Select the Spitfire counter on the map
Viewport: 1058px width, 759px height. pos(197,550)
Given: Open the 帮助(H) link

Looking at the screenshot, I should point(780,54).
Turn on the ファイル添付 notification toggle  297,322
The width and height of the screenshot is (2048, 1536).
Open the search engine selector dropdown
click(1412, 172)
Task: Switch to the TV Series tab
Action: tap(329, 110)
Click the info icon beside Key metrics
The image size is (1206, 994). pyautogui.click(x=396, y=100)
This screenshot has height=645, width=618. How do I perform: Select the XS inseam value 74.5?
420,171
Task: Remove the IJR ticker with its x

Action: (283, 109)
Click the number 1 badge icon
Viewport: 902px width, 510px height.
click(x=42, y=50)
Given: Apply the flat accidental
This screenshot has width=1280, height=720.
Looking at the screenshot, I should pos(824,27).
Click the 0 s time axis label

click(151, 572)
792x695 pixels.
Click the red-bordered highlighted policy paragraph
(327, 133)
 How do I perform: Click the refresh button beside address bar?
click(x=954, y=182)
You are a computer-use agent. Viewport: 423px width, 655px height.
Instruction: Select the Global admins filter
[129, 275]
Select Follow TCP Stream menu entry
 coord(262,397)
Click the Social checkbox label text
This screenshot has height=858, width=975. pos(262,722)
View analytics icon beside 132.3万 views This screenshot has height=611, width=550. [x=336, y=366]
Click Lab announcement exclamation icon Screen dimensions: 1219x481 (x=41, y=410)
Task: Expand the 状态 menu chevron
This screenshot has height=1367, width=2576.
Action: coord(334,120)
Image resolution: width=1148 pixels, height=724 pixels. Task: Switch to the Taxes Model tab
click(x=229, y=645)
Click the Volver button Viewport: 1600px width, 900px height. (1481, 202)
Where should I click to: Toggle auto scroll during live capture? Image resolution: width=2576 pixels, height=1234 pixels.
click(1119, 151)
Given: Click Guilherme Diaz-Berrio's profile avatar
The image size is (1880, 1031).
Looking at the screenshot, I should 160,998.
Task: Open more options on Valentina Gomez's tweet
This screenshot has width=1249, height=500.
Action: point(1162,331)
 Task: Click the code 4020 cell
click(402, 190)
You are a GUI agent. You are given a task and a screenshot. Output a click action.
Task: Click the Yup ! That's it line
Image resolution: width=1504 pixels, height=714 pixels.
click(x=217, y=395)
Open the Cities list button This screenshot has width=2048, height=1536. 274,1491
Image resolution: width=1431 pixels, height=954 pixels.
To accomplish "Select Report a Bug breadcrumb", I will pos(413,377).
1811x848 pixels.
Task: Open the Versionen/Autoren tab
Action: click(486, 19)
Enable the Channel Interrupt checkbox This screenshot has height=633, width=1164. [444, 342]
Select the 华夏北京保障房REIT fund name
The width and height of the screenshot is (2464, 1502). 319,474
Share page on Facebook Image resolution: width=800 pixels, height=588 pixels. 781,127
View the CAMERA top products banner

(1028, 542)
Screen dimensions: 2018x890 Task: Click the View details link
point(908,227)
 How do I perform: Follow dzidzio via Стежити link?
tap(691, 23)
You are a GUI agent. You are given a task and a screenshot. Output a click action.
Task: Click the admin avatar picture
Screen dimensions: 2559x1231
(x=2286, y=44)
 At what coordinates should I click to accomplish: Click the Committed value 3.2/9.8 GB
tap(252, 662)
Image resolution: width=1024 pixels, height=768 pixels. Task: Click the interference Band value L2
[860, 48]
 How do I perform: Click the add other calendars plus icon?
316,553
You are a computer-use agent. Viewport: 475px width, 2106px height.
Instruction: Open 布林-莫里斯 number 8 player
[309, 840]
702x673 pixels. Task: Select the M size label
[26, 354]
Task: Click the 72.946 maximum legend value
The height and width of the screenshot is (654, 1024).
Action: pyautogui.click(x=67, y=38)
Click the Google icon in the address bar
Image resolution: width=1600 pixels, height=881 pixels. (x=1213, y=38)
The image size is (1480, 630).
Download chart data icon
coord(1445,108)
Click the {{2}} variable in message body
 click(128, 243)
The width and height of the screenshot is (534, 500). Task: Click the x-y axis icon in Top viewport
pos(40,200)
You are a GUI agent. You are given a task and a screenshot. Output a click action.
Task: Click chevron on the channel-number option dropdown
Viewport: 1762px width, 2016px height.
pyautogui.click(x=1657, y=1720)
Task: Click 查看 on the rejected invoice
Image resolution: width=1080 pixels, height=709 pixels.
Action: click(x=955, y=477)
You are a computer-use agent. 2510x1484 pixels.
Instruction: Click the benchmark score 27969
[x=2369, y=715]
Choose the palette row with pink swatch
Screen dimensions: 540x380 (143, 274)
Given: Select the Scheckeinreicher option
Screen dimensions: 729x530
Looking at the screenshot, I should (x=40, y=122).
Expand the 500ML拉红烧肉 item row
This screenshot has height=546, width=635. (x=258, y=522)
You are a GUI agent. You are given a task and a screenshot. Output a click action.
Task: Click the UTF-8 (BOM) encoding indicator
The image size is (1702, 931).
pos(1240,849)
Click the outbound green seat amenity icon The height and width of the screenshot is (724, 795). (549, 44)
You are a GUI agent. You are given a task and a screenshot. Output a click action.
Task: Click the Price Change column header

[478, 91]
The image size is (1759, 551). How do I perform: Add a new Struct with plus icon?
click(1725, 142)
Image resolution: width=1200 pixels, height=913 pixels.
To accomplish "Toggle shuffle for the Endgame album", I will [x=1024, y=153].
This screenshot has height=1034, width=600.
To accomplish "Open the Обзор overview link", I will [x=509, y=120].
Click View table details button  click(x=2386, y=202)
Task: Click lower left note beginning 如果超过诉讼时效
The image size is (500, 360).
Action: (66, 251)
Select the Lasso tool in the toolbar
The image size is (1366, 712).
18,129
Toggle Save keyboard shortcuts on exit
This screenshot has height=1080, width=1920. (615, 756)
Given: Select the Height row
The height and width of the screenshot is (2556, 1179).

==================================================

▶ [Problem]
Rewrite every line of the records above as a numbered list item, leaving out the blank lines.

▶ [Problem solution]
1. Select the Spitfire counter on the map
2. Viewport: 1058px width, 759px height. pos(197,550)
3. Given: Open the 帮助(H) link
4. Looking at the screenshot, I should point(780,54).
5. Turn on the ファイル添付 notification toggle  297,322
6. The width and height of the screenshot is (2048, 1536).
7. Open the search engine selector dropdown
8. click(1412, 172)
9. Task: Switch to the TV Series tab
10. Action: tap(329, 110)
11. Click the info icon beside Key metrics
12. The image size is (1206, 994). pyautogui.click(x=396, y=100)
13. This screenshot has height=645, width=618. How do I perform: Select the XS inseam value 74.5?
14. 420,171
15. Task: Remove the IJR ticker with its x
16. Action: (283, 109)
17. Click the number 1 badge icon
18. Viewport: 902px width, 510px height.
19. click(x=42, y=50)
20. Given: Apply the flat accidental
21. This screenshot has width=1280, height=720.
22. Looking at the screenshot, I should pos(824,27).
23. Click the 0 s time axis label
24. click(151, 572)
25. 792x695 pixels.
26. Click the red-bordered highlighted policy paragraph
27. (327, 133)
28.  How do I perform: Click the refresh button beside address bar?
29. click(x=954, y=182)
30. You are a computer-use agent. Viewport: 423px width, 655px height.
31. Instruction: Select the Global admins filter
32. [129, 275]
33. Select Follow TCP Stream menu entry
34.  coord(262,397)
35. Click the Social checkbox label text
36. This screenshot has height=858, width=975. pos(262,722)
37. View analytics icon beside 132.3万 views This screenshot has height=611, width=550. [x=336, y=366]
38. Click Lab announcement exclamation icon Screen dimensions: 1219x481 (x=41, y=410)
39. Task: Expand the 状态 menu chevron
40. This screenshot has height=1367, width=2576.
41. Action: coord(334,120)
42. Image resolution: width=1148 pixels, height=724 pixels. Task: Switch to the Taxes Model tab
43. click(x=229, y=645)
44. Click the Volver button Viewport: 1600px width, 900px height. (1481, 202)
45. Where should I click to: Toggle auto scroll during live capture? Image resolution: width=2576 pixels, height=1234 pixels.
46. click(1119, 151)
47. Given: Click Guilherme Diaz-Berrio's profile avatar
48. The image size is (1880, 1031).
49. Looking at the screenshot, I should 160,998.
50. Task: Open more options on Valentina Gomez's tweet
51. This screenshot has width=1249, height=500.
52. Action: point(1162,331)
53.  Task: Click the code 4020 cell
54. click(402, 190)
55. You are a GUI agent. You are given a task and a screenshot. Output a click action.
56. Task: Click the Yup ! That's it line
57. Image resolution: width=1504 pixels, height=714 pixels.
58. click(x=217, y=395)
59. Open the Cities list button This screenshot has width=2048, height=1536. 274,1491
60. Image resolution: width=1431 pixels, height=954 pixels.
61. To accomplish "Select Report a Bug breadcrumb", I will pos(413,377).
62. 1811x848 pixels.
63. Task: Open the Versionen/Autoren tab
64. Action: click(486, 19)
65. Enable the Channel Interrupt checkbox This screenshot has height=633, width=1164. [444, 342]
66. Select the 华夏北京保障房REIT fund name
67. The width and height of the screenshot is (2464, 1502). 319,474
68. Share page on Facebook Image resolution: width=800 pixels, height=588 pixels. 781,127
69. View the CAMERA top products banner
70. (1028, 542)
71. Screen dimensions: 2018x890 Task: Click the View details link
72. point(908,227)
73.  How do I perform: Follow dzidzio via Стежити link?
74. tap(691, 23)
75. You are a GUI agent. You are given a task and a screenshot. Output a click action.
76. Task: Click the admin avatar picture
77. Screen dimensions: 2559x1231
78. (x=2286, y=44)
79.  At what coordinates should I click to accomplish: Click the Committed value 3.2/9.8 GB
80. tap(252, 662)
81. Image resolution: width=1024 pixels, height=768 pixels. Task: Click the interference Band value L2
82. [860, 48]
83.  How do I perform: Click the add other calendars plus icon?
84. 316,553
85. You are a computer-use agent. Viewport: 475px width, 2106px height.
86. Instruction: Open 布林-莫里斯 number 8 player
87. [309, 840]
88. 702x673 pixels. Task: Select the M size label
89. [26, 354]
90. Task: Click the 72.946 maximum legend value
91. The height and width of the screenshot is (654, 1024).
92. Action: pyautogui.click(x=67, y=38)
93. Click the Google icon in the address bar
94. Image resolution: width=1600 pixels, height=881 pixels. (x=1213, y=38)
95. The image size is (1480, 630).
96. Download chart data icon
97. coord(1445,108)
98. Click the {{2}} variable in message body
99.  click(128, 243)
100. The width and height of the screenshot is (534, 500). Task: Click the x-y axis icon in Top viewport
101. pos(40,200)
102. You are a GUI agent. You are given a task and a screenshot. Output a click action.
103. Task: Click chevron on the channel-number option dropdown
104. Viewport: 1762px width, 2016px height.
105. pyautogui.click(x=1657, y=1720)
106. Task: Click 查看 on the rejected invoice
107. Image resolution: width=1080 pixels, height=709 pixels.
108. Action: click(x=955, y=477)
109. You are a computer-use agent. 2510x1484 pixels.
110. Instruction: Click the benchmark score 27969
111. [x=2369, y=715]
112. Choose the palette row with pink swatch
113. Screen dimensions: 540x380 (143, 274)
114. Given: Select the Scheckeinreicher option
115. Screen dimensions: 729x530
116. Looking at the screenshot, I should (x=40, y=122).
117. Expand the 500ML拉红烧肉 item row
118. This screenshot has height=546, width=635. (x=258, y=522)
119. You are a GUI agent. You are given a task and a screenshot. Output a click action.
120. Task: Click the UTF-8 (BOM) encoding indicator
121. The image size is (1702, 931).
122. pos(1240,849)
123. Click the outbound green seat amenity icon The height and width of the screenshot is (724, 795). (549, 44)
124. You are a GUI agent. You are given a task and a screenshot. Output a click action.
125. Task: Click the Price Change column header
126. [478, 91]
127. The image size is (1759, 551). How do I perform: Add a new Struct with plus icon?
128. click(1725, 142)
129. Image resolution: width=1200 pixels, height=913 pixels.
130. To accomplish "Toggle shuffle for the Endgame album", I will [x=1024, y=153].
131. This screenshot has height=1034, width=600.
132. To accomplish "Open the Обзор overview link", I will [x=509, y=120].
133. Click View table details button  click(x=2386, y=202)
134. Task: Click lower left note beginning 如果超过诉讼时效
135. The image size is (500, 360).
136. Action: (66, 251)
137. Select the Lasso tool in the toolbar
138. The image size is (1366, 712).
139. 18,129
140. Toggle Save keyboard shortcuts on exit
141. This screenshot has height=1080, width=1920. (615, 756)
142. Given: Select the Height row
143. The height and width of the screenshot is (2556, 1179).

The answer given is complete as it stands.